Tiga Pakar Sulut Kompak Soroti Setahun Pemerintahan Prabowo-Gibran: EBT Jadi Ujung Tombak Ekonomi Daerah

NEWS36 Dilihat

manadosiana.net, MANADO – Satu tahun pemerintahan Presiden Prabowo Subianto dan Wakil Presiden Gibran Rakabuming Raka mendapat sorotan dari berbagai pihak, termasuk akademisi di Sulawesi Utara (Sulut). Tiga pakar dari disiplin ilmu yang berbeda—energi, ekonomi, dan komunikasi publik—menyampaikan pandangan senada: arah kebijakan energi pemerintah dinilai sudah on the track, terutama dalam pengembangan Energi Baru Terbarukan (EBT).

Para pakar ini menilai, selain sebagai komitmen global, EBT juga harus dipandang sebagai lokomotif baru yang mampu menciptakan lapangan kerja, menarik investasi, dan menggerakkan ekonomi kerakyatan di tingkat regional.

Reynaldo Joshua Salaki, pakar energi dan dosen Universitas Sam Ratulangi, meyakini pemerintah telah berada pada jalur kebijakan yang tepat untuk mencapai target bauran EBT nasional. Menurutnya, meskipun target 25 persen pada tahun 2025 itu menantang, kebijakan yang ditempuh sudah sesuai dengan rencana jangka panjang.

“Kalau dibilang, ya menuju ke sana. Kami melihat beberapa rencana kerja, termasuk pemasangan energi listrik untuk daerah terluar dan pulau-pulau. Salah satunya untuk melepas ketergantungan terhadap pembangkit listrik tenaga diesel dan menggantinya dengan Pembangkit Listrik Tenaga Surya (PLTS),” ucapnya usai kegiatan diskusi dengan sejumlah wartawan bisnis di Manado dengan tema Besar: Satu Tahun Pemerintahan Prabowo-Gibran dari sudut pandang energi, Rabu (19/11/2025) kemarin.

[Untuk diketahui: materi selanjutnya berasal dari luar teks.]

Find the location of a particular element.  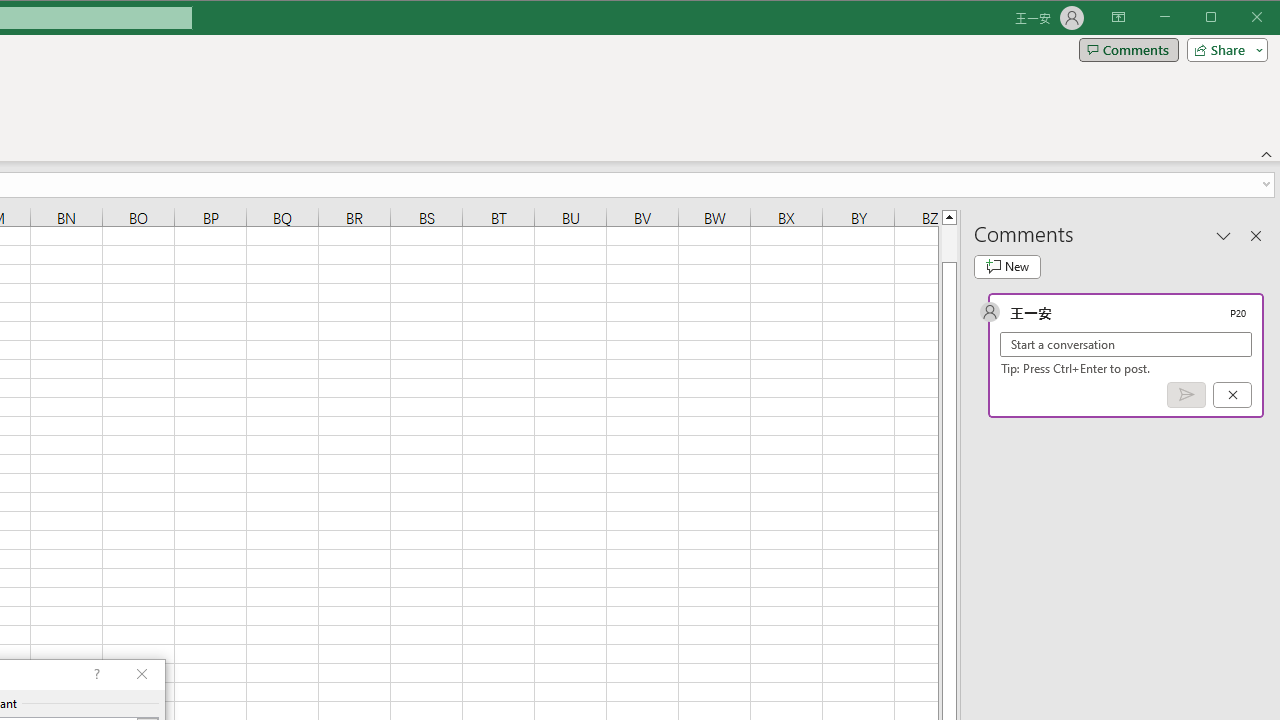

Dia menjelaskan besarnya potensi di wilayah Indonesia Timur. Sulawesi Utara, khususnya daerah Likupang, sudah menunjukkan contoh sukses dengan adanya solar power yang besar berkat curah matahari yang tinggi.

Reynaldo juga menyinggung adanya minat investor dari Korea Selatan yang ingin berinvestasi EBT dengan skema yang menguntungkan Indonesia.

Dari sisi ekonomi, Dr. Robert R. Winerungan, pakar ekonomi dari Universitas Negeri Manado, menilai kebijakan EBT pemerintah sangat selaras dengan kebutuhan ekonomi masyarakat. Ia menyoroti langkah mendorong biofuel (etanol) serta perluasan infrastruktur listrik desa.

Menurut Robert, pengembangan EBT, khususnya biofuel, memberikan nilai ekonomi yang lebih tinggi pada komoditas pertanian seperti tebu dan jagung, yang merupakan bahan baku utama.

“Kalau harga itu cukup untuk biaya produksi dan memberi pendapatan yang layak, maka akan makin banyak orang yang jadi petani tebu, jagung, dan lainnya. Jadi pengangguran akan berkurang,” kata Robert, melihat adanya multiplier effect di sektor pertanian.

Lebih lanjut, ia menekankan perlunya pemerintah mempermudah regulasi dan insentif untuk menekan biaya operasional. Hal ini krusial untuk menarik investor yang tertarik melihat potensi EBT besar di Indonesia.

Sementara itu, Apriles A. Mandome, pakar komunikasi publik dari Universitas Sariputra Indonesia Tomohon, fokus pada aspek dukungan politik dan pelaksanaan kebijakan. Ia mengapresiasi dukungan pemerintahan Prabowo-Gibran terhadap inovasi EBT, bahkan Presiden telah membahas potensi ini di forum internasional dan mengeluarkan regulasi serta roadmap pendukung.

“Catatan kritis terkait tantangannya sekarang adalah bagaimana para menteri dan lembaga pusat maupun daerah mengimplementasikan kebijakan ini. Dan eksekusi kebijakan di lapangan adalah kunci keberhasilan,” katanya.

Robert Winerungan menutup diskusi dengan sebuah peringatan: EBT adalah sebuah keniscayaan. Jika Indonesia tidak bergerak cepat, negara ini akan tertinggal dan terus bergantung pada energi fosil. “Indonesia bisa menjadi pemain utama internasional jika mampu mengoptimalkan EBT,” pungkasnya.